Tutti ricorderete un certo Joseph Dominus, personaggio inventato da un reale ricercatore al fine di creare eco mediatica per la terapia con il plasma iperimmune; e tutti ricorderete le pressioni politiche, mediatiche e sociali perché tale terapia fosse adottata, adombrando un complotto per tenerla nascosta. Naturalmente era tutto falso, e l’ennesimo studio Aifa dimostra ancora una volta – se ce ne fosse bisogno – che è molto difficile intravedere benefici solidi, figuriamoci salvare le persone in terapia intensiva, come si era sostenuto; la scienza, cioè, ha potuto provare che la stragrande parte delle affermazioni fatte erano false e, in taluni casi, probabilmente tese a ingannare il pubblico per motivi diversi.
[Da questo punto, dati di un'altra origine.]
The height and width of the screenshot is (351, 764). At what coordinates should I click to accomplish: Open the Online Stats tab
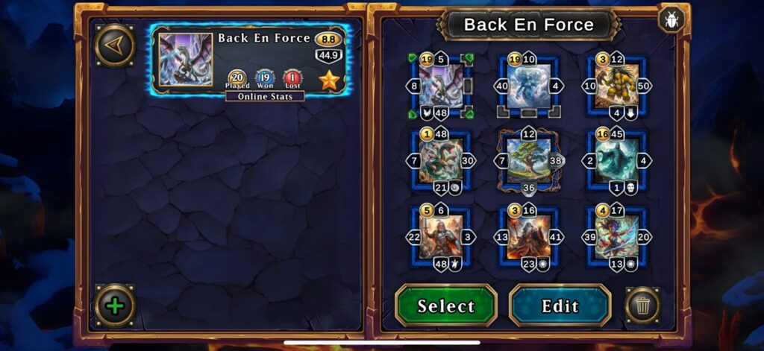pos(265,96)
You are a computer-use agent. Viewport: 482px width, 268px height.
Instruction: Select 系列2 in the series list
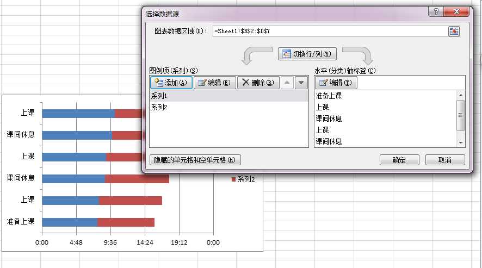pyautogui.click(x=228, y=107)
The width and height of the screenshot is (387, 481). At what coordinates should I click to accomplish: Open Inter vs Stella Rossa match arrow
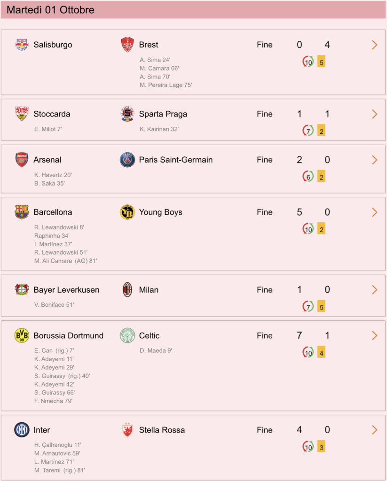point(374,430)
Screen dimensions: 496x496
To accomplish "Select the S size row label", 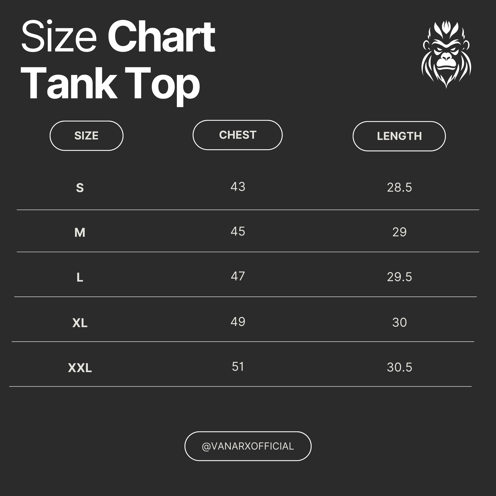I will (80, 188).
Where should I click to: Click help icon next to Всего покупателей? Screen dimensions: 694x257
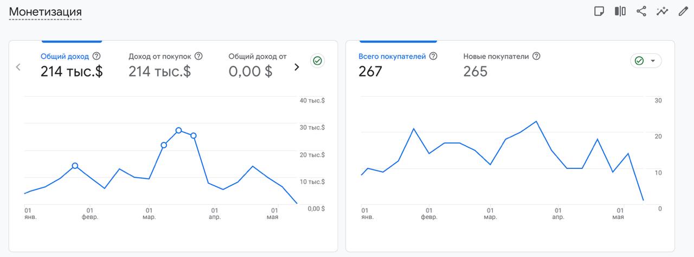pos(433,56)
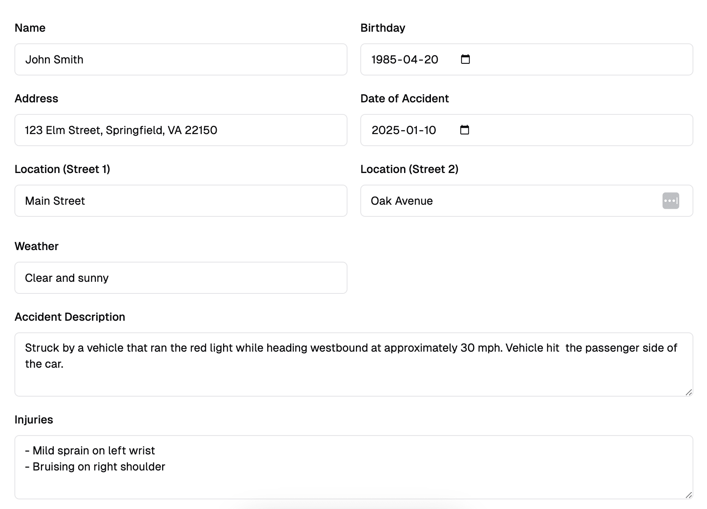Click the Name label above the field
Image resolution: width=707 pixels, height=509 pixels.
click(30, 28)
Di esempi simili se ne potrebbero portare molti: una frode, un certo numero di controanalisi, e infine la verità. Il problema, tuttavia, è che nel tempo che ci vuole a usare davvero la scienza per indagare qualche specifico aspetto del mondo fisico, invece di riempire semplicemente la carta dei giornali e le pagine virtuali dei social, si compie spesso un danno non indifferente: a cominciare dal danneggiamento (irreversibile) della fiducia del pubblico, che da taluni viene aizzato contro la “scienza ufficiale”, come la chiamano, o contro ogni sorta di nemico immaginario, creando una contrapposizione che il pubblico percepisce essere legata al fallimento della scienza stessa nel trovare ciò che si immagina sia la verità, non all’azione di qualche singolo o di qualche gruppo che ha abbandonato il metodo scientifico e calca le scene del dibattito pubblico per proprio vantaggio. Il pubblico, come nel caso del legame vaccino-autismo, nonostante milioni di prove, ricorderà sempre l’eroe solitario – in questo caso il frodatore Wakefield – e potrà arrivare a convincersi che, alla fine, esistono più scienze alternative, e che una valga l’altra.
Qual è dunque il rimedio? Uno solo: la massima aspirazione di uno scienziato degno di tale nome (non certo l’unica, ma direi quella primaria) non è fornire risposte, ma trovare domande interessanti. Domande, cioè, costruite in una forma tale che si possa interrogare il mondo fisico con qualche esperimento ben fatto, per ottenere risposte; e la scienza sta tanto nel trovare un problema interessante, quanto nello sviluppare una via fondata sul metodo scientifico per ottenere quelle risposte, le quali saranno comunque interessanti, se i primi passaggi sono stati costruiti con rigore.
Chi grida sul risultato senza discutere prima del metodo, sta semplicemente manifestando il suo reale interesse: vendervi un risultato, invece che discutere l’interesse del problema affrontato e la bellezza dello strumento sperimentale utilizzato per produrre quel risultato. La prova scientifica richiede tempo e i risultati si raffinano; chi ha già pronto il rimedio, anche dovesse indossare un camice, è un venditore, probabilmente un truffatore.